*Instrucciones de la tarea:*
Por favor, sigue escribiendo el fragmento sobre los regímenes de historicidad justo después de su última oración.

Hace ahora veinte años que el historiador francés François Hartog desarrolló su teoría de los 'regímenes de historicidad'. Esta expresión puede sonar a chino, pero indica sencillamente qué relación existe, en una época dada, entre pasado, presente y futuro, y quién de ellos 'manda', a la hora de orientarse. Por ejemplo, desde el siglo XVIII hasta la década de 1970, el régimen era 'futurista', es decir, el pasado y el presente estaban subordinados al futuro, con una idea de progreso que estimaba que el porvenir sería mejor. Sin embargo, desde entonces vivimos en un régimen cortoplacista, muy centrado en el presente. Y por eso Hartog viene hablando de 'presentismo'. (Ya la vinculación de Lukacs entre un pan en condiciones y el 'buen trabajo' obrero contenía una nota de desesperación: ¡a falta de paraíso, por lo menos un bocadillo como Dios manda!). Imagine usted una sociedad muy tradicional que siempre está mirando hacia el pasado y hacia los modelos de los ancestros, y tendrá un régimen de 'pasadismo'.

*Material recopilado:*
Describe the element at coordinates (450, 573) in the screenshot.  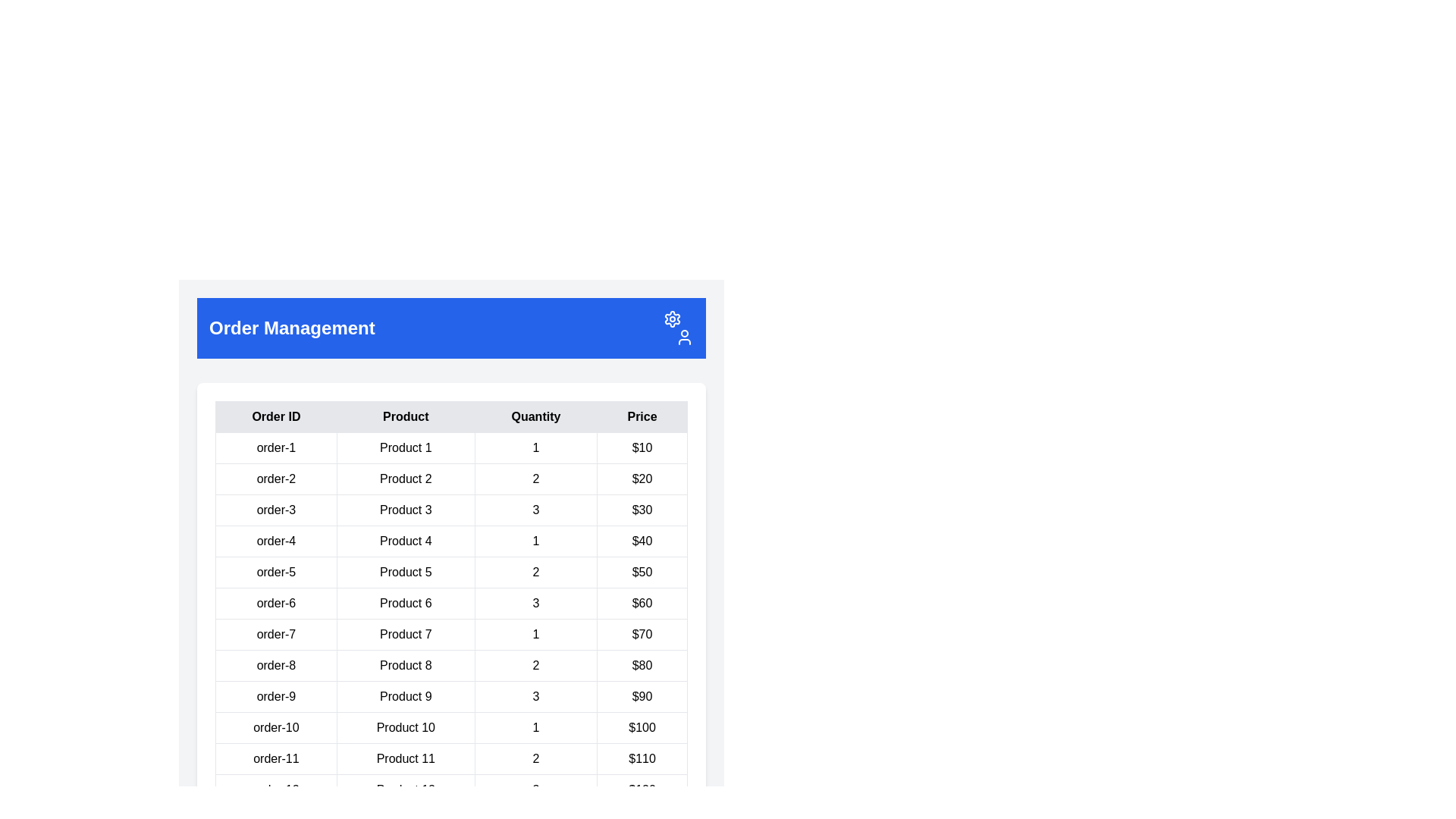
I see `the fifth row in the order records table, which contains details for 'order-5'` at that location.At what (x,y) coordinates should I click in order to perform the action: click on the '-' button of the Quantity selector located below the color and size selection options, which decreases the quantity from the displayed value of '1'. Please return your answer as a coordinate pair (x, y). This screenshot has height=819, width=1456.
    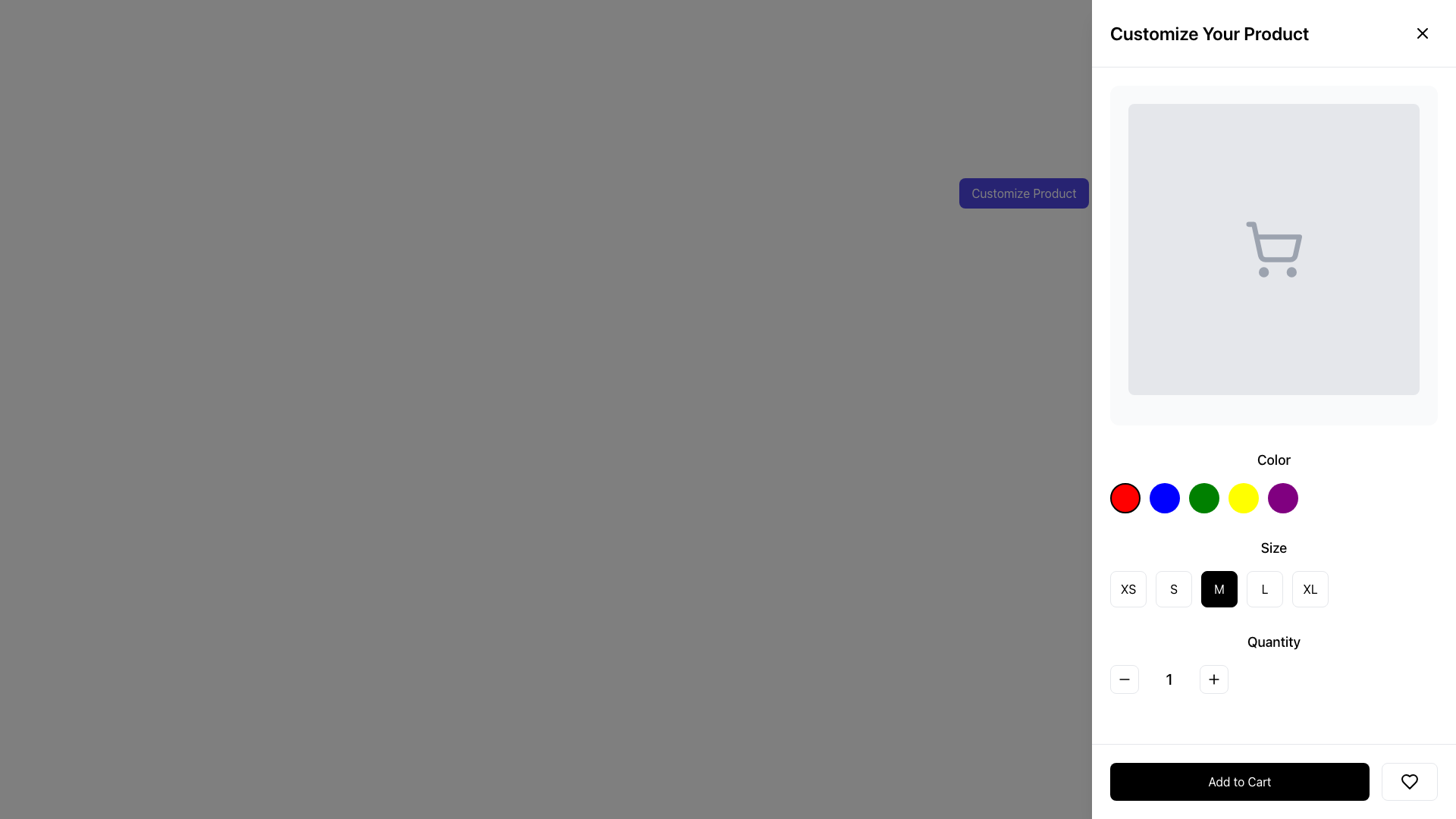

*Resultado del ejercicio:*
La autonomía de Cantabria fue futurista porque surgió en un momento en que toda España lo era. Había vuelto a serlo con el desarrollismo, el turismo y la invasión liberal-cinematográfica. Construir una democracia, una región institucional, europeizarse, resolver atascos crónicos: una comunidad llena de 'boomers' miraba al porvenir. Estábamos acaso con el reloj 'retrasado' frente a la época presentista occidental, y sobre todo respecto del hundimiento del comunismo a manos de los mejor informados: sus propios ciudadanos. Lo nuestro se prolongó con Maastricht y la edificación de la zona euro. En 2008 y 2009 se pensaba ya en atar los perros con longanizas.
La crisis derivada del choque financiero, sin embargo, supuso para nosotros el descubrimiento del presentismo. Desde entonces, el cortoplacismo y lo reactivo impera en la política. Y de ahí el fenómeno de la irritación y una demagogia tacticista omnipresente, que impide debatir nada con seriedad. Todo ello, agravado por el presente inmediato que imponen los nuevos medios de comunicación y que suelta las cabras mañana, tarde y noche.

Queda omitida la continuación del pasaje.